HIPOPÓTAMO NO CIO

Saudade é grito sem remetente

e de mansinho toma conta de tudo

como praga que se alastra sem dó.

Suas garras são implacáveis, não perdoam nada

não deixam nada fugir, nada mesmo.

Pode-se sentir saudade do que fez bem,

e do que foi mais amargo, mas seco, mais podre.

Também temos saudade de alguns cheiros,

alguns horizontes, alguns chãos já pisados,

alguns corações já fecundados.

Dá saudade alguns pensamentos,

algumas vozes, alguns encontros,

alguns tropeções sem pé nem cabeça.

A saudade também vem dos sonhos ungidos

e daqueles que fizeram nossa alma rodopiar,

que deixaram nossa fé jogada num canto qualquer.

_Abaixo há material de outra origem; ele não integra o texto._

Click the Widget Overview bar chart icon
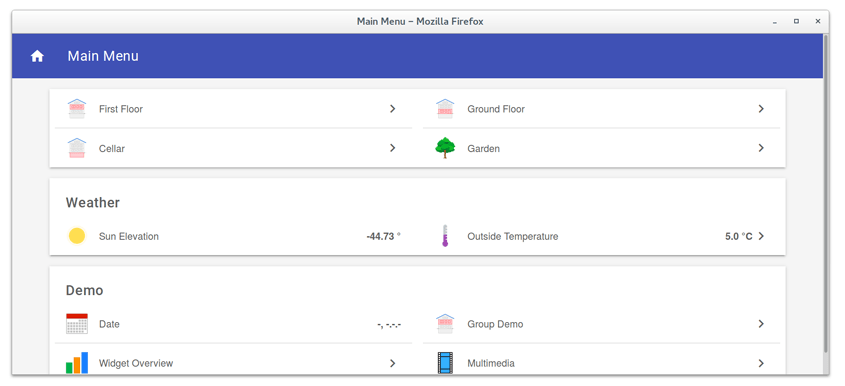This screenshot has width=845, height=386. 77,363
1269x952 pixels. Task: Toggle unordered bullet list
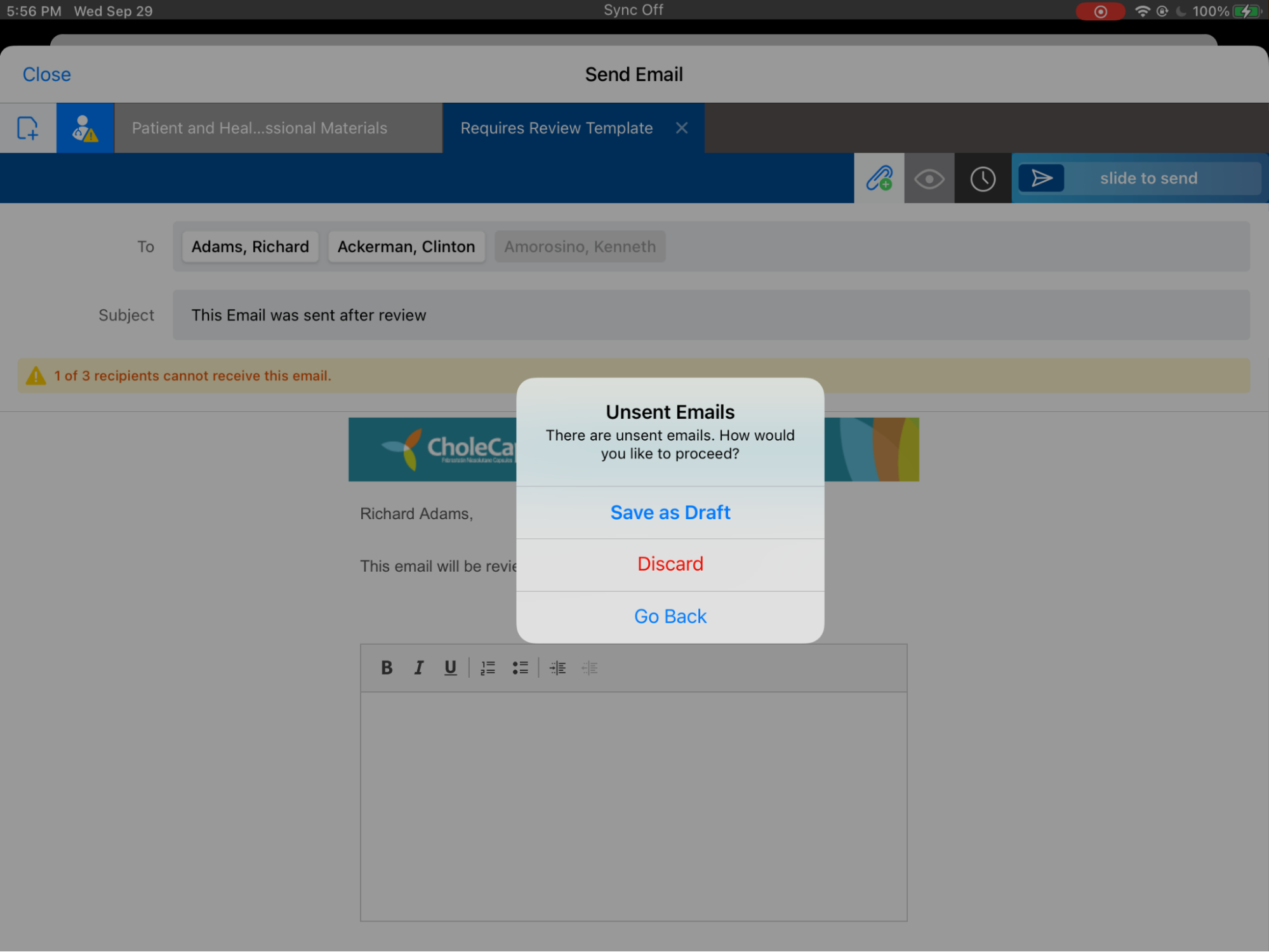[x=521, y=667]
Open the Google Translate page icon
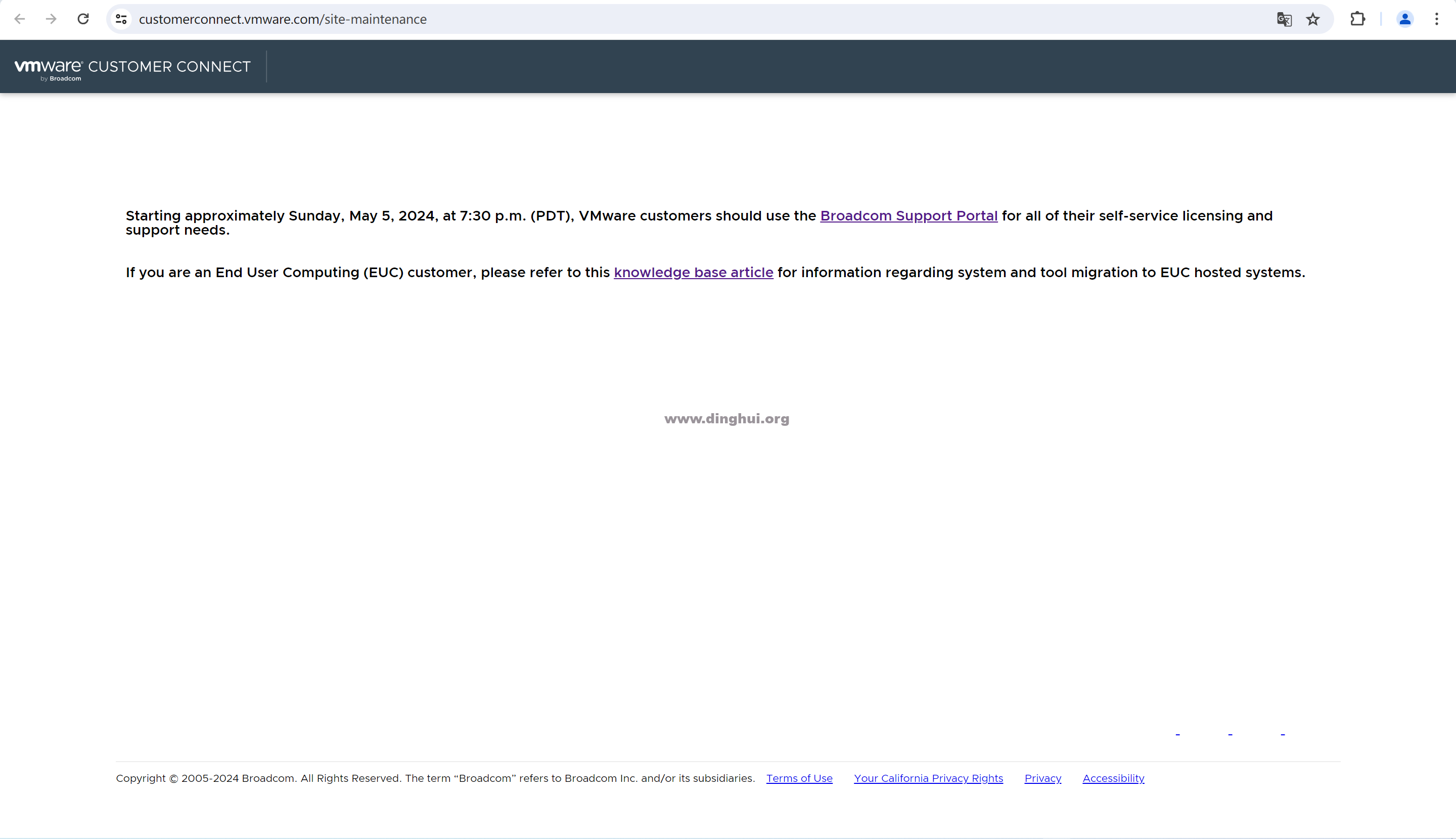1456x839 pixels. pos(1284,19)
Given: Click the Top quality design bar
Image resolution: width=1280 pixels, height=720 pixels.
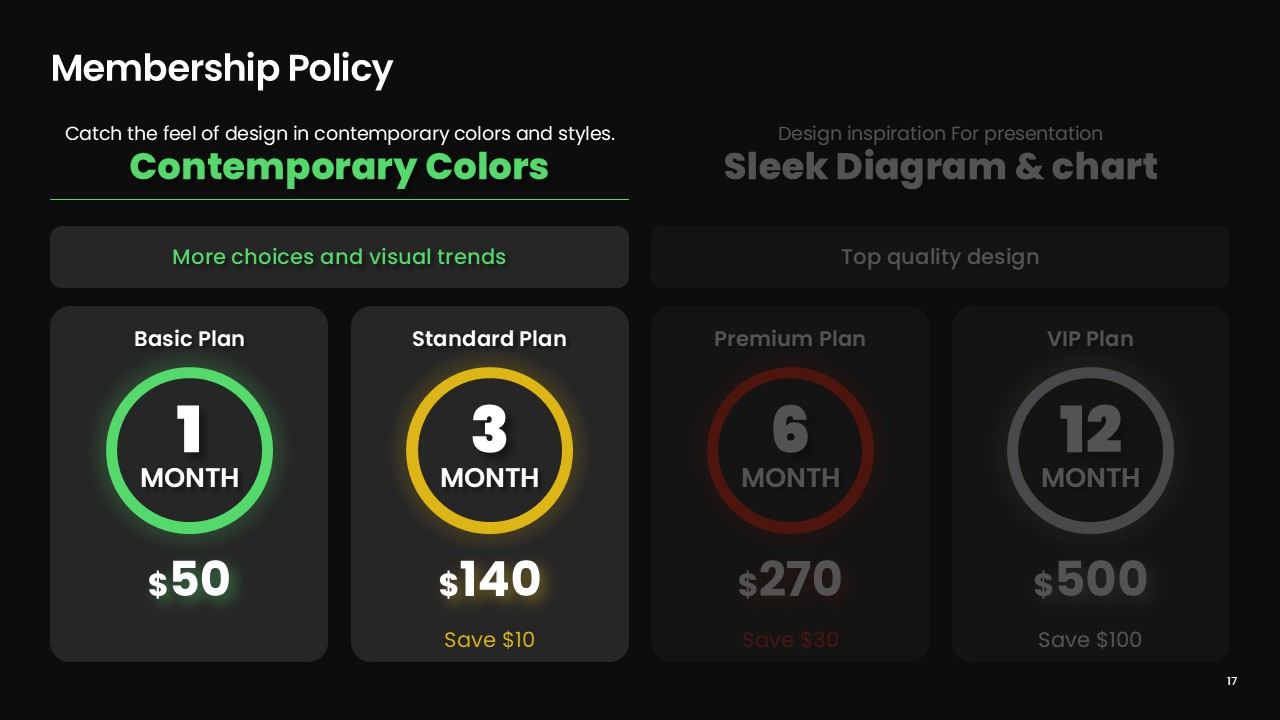Looking at the screenshot, I should [940, 257].
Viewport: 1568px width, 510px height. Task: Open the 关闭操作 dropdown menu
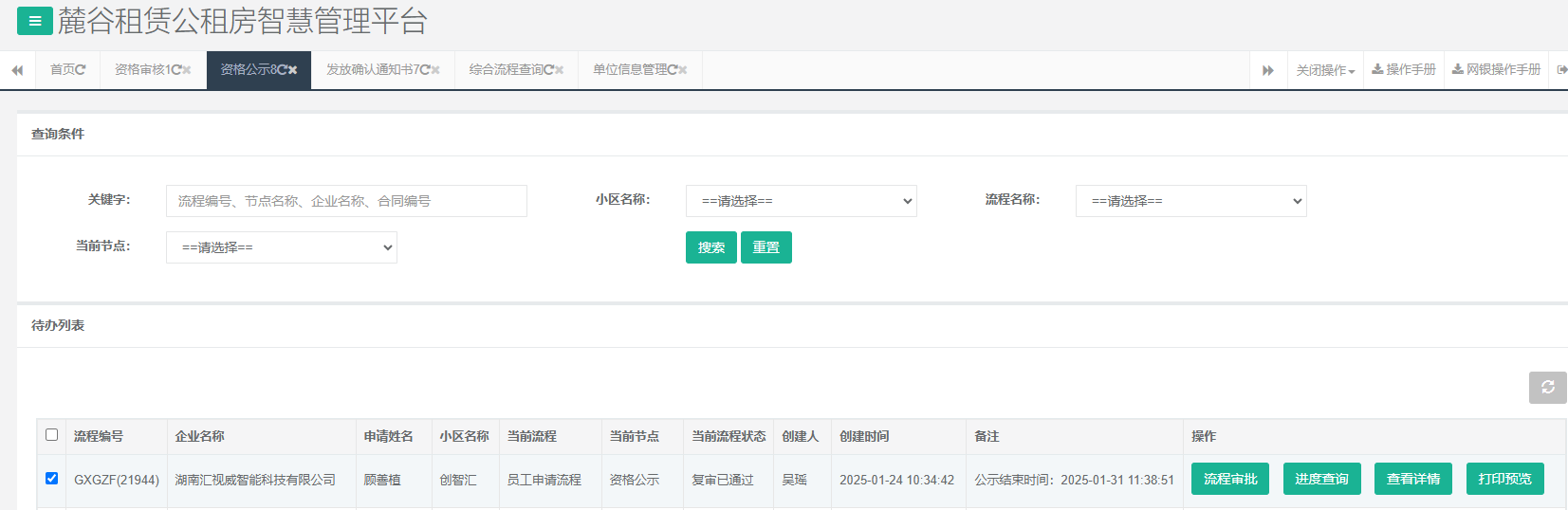tap(1325, 70)
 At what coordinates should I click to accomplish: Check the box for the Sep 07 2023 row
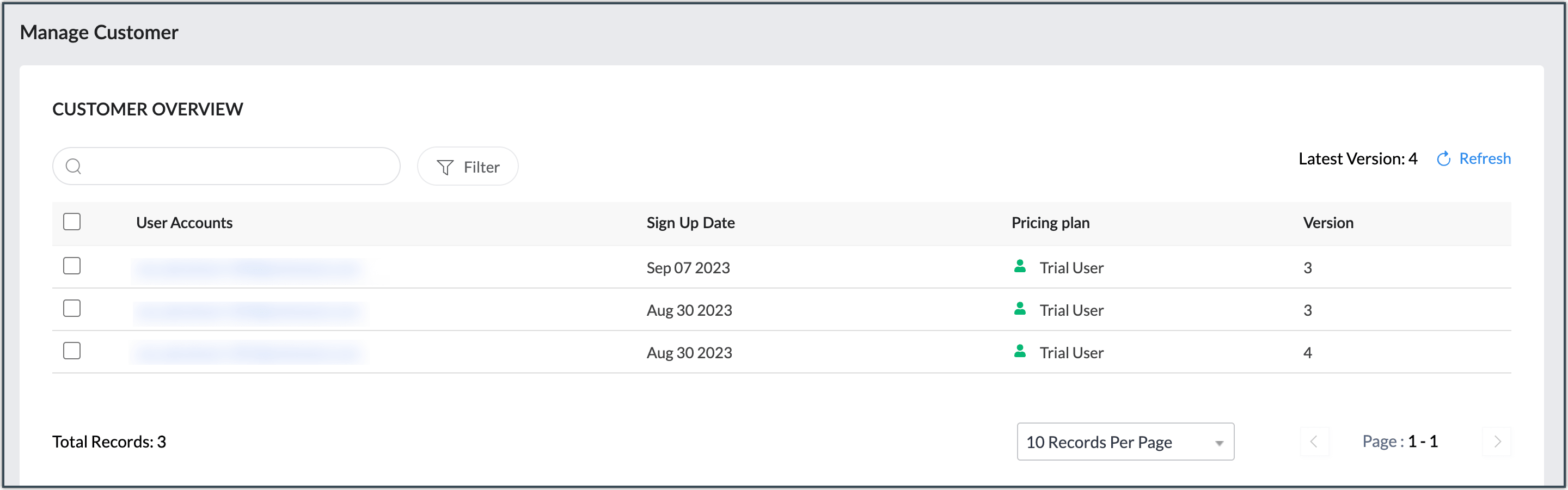coord(72,266)
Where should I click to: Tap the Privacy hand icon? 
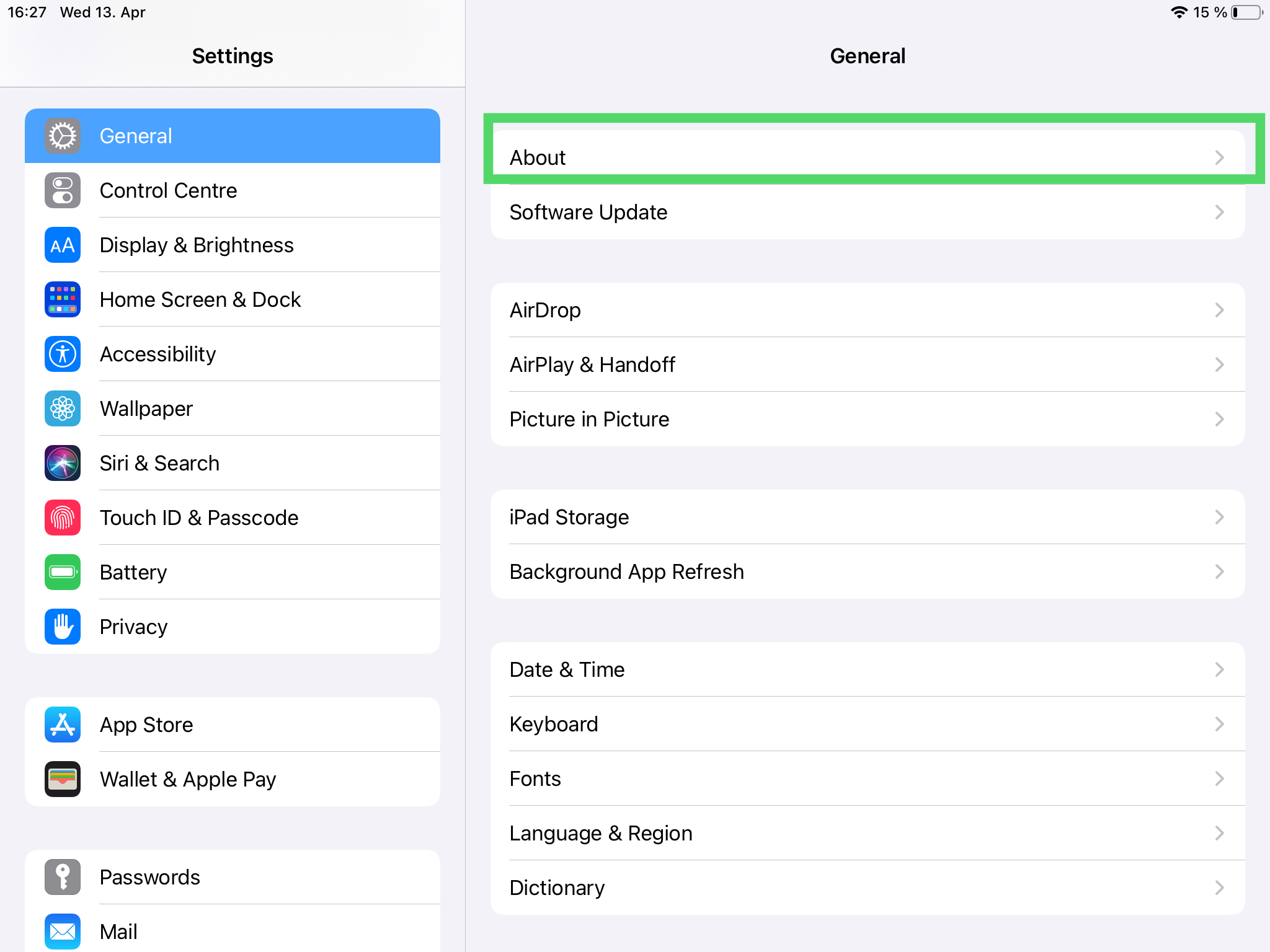[x=63, y=627]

Dá saudade do que refez nossa pele,

que tirou nossas ideias do caos,

que fez nossos medos virarem limo.

Dá saudade daquela melancolia sem nexo, sem cabresto,

que nos amamentou sem mandar boleto,

que pousou com a delicadeza de um hipopótamo no cio.

Aquela melancolia em banho-maria repleta de miçangas açucaradas

que a gente guarda sem saber o porquê

que nos envolve numa larica soberba e desengonçada.

Aquela que quando nos damos conta já apaixonou nossos poros,

virou chaga implacável que nunca mais some de vez,

nunca mais vai deixar de latir, de atiçar, de tingir nosso chão,

de fazer gato e sapato de todos nossos rincões.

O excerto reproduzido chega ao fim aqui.